I looked him up and down, this self assured twenty year old from St. Louis, with a cocky grin and perfect jaw line. I was skeptical. I pretended to be intrigued by the scene across the square as I weighed my options. If I said no, I would be playing it safe and taking the metro back from Monastiraki to our apartment building to go quickly from Point A to Point B. If I said yes, I would have to deal with this arrogant guy, but I’d be walking alongside the ghosts of Socrates, Pericles, and Solon, through the beautiful ruins of an ancient culture, among the passionate people who symbolize its reincarnation each century.

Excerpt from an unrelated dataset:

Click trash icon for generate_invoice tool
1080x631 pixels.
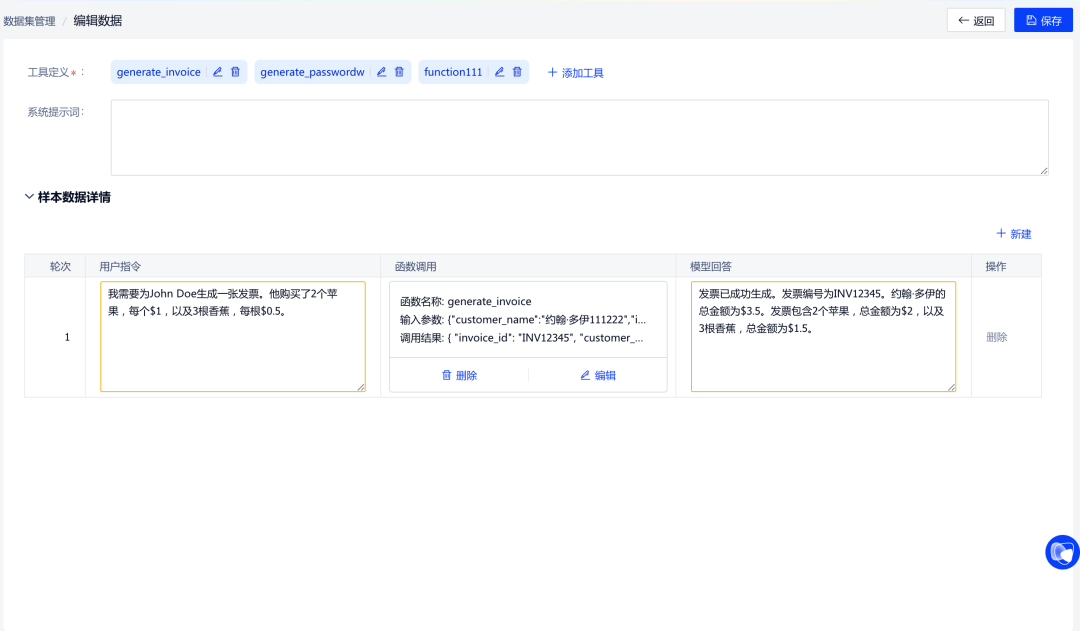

I had always dreamed of studying in Greece, but it hadn’t been a smooth journey to get there. I had left for the airport early in the morning, after staying up all night to pack my last minute essentials. My backpack was filled to bursting point, literally. When I arrived at my gate, the ticket agent stopped me to tell me that my bag had exploded and the crew had collected my things into a giant plastic bag. I immediately had an image of my carefully chosen clothes, shoes and accessories strewn across the tarmac in the explosion’s aftermath. I silently said a prayer that I would still have underwear when I arrived in Athens, thanked the ticket agent, and found my seat.

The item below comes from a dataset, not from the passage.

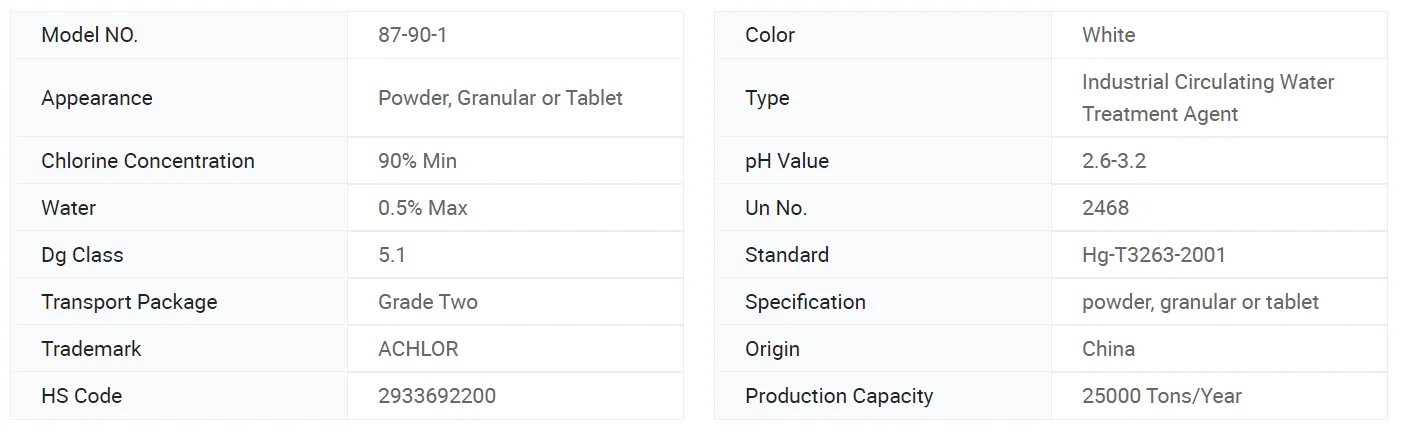
Task: Select the ACHLOR trademark value
Action: click(x=418, y=349)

I had just settled in when the flight attendant approached me. “Oh boy, she’s here to tell me that my shoes launched a rebellion against the plastic bag…” But no! She told me that I had been upgraded to Business Class, thanks to my dad.
When I reclined in my delightfully large and cushy new seat, I couldn’t help but hear the conversation next to me, between a man and his cell phone. I can only hope that he was a doctor, because he used the term “cervical bleeding” a little too flippantly for casual conversation. I spent the next hour trying to get that image out of my head.
When our plane arrived in London, I was greeted with the news that there had been snow of catastrophic proportions in England. The ground was covered in at least three quarters of an inch and it had been causing delays all morning. My task along with the thousands of other stranded travelers was to spend the next few hours close enough to the screens to know from which gate I was departing. All of us waited impatiently for our moment to pounce. When my flight appeared I followed the swift moving current of globetrotters to another terminal and my new gate.
One uneventful flight later, I had arrived in Athens! I grabbed my plastic garbage bag of clothes off the carousel by the makeshift handle made from tape, split a cab with a couple fellow travelers, and set out to see the city I had so longed to visit.
The smell of lamb and pork souvlaki, turning and browning on the spit, interrupted my thoughts. The savory meat, warm pita, and zesty tzatziki…although I had just eaten, my stomach decided to pretend it was a lion.
I stared ahead to the teenagers dancing to a Greek pop song. I had never seen so many a-symetrical haircuts, nor considered that one might wear black cotton joggers, a white v-neck, and a fringed houndstooth scarf. Athenian fashion was more than a little perplexing. Did we, in our preppy American dress appear just as odd?
I looked around to the newly renovated metro entrance, but was sidetracked by the snow white marble strewn across the luscious green grass that was once Hadrian’s Library. Neighboring these ruins was an old Ottoman mosque later converted into a museum of ceramics. From there my gaze floated to the scarves made of vibrant silks and cottons, peeking out of shops. The scenery was as perplexing as Athenian style. Both are cobbled together and shouldn’t work, but somehow, in this timeless city, they do.
Shoppers and vendors were weaving in and out of the side streets, engaging in their own paso doble, possibly forgetting we were in Athens, not Spain. Vendors courted the tourists, first pursuing, then waiting for the shoppers’ response. At the slightest positive sign, the vendors marched forward with purpose. Let the haggling begin!
I took time to drink in the Greek Orthodox church, sunken a few feet into the ground, wearing a hat made of terra-cotta tiles. It seemed to dig its heels in, as if to say “change all you want, but I will remain.”
I took one more glance around Monastiraki, still amazed to be standing there. The nerd inside of me shivered with delight as the layers of history comfortingly hugged me in this foreign land. I was finally here, in the shadow of the Acropolis, its white marble beckoning me to look deeper, explore more, take a chance.
That’s when I decided to say yes. Why not spend time with him if it meant discovering more of this historic, intriguing, dynamic city?
Little did I know that at that moment I was saying “yes” to getting lost for six hours in the neighborhoods of Athens. I was saying “yes” to falling in love with this handsome, self assured boy. I was saying “yes” to walking alongside my future husband as we weaved our way through these ancient streets. I was saying “yes” to the first of thousands of adventures the two of us would take.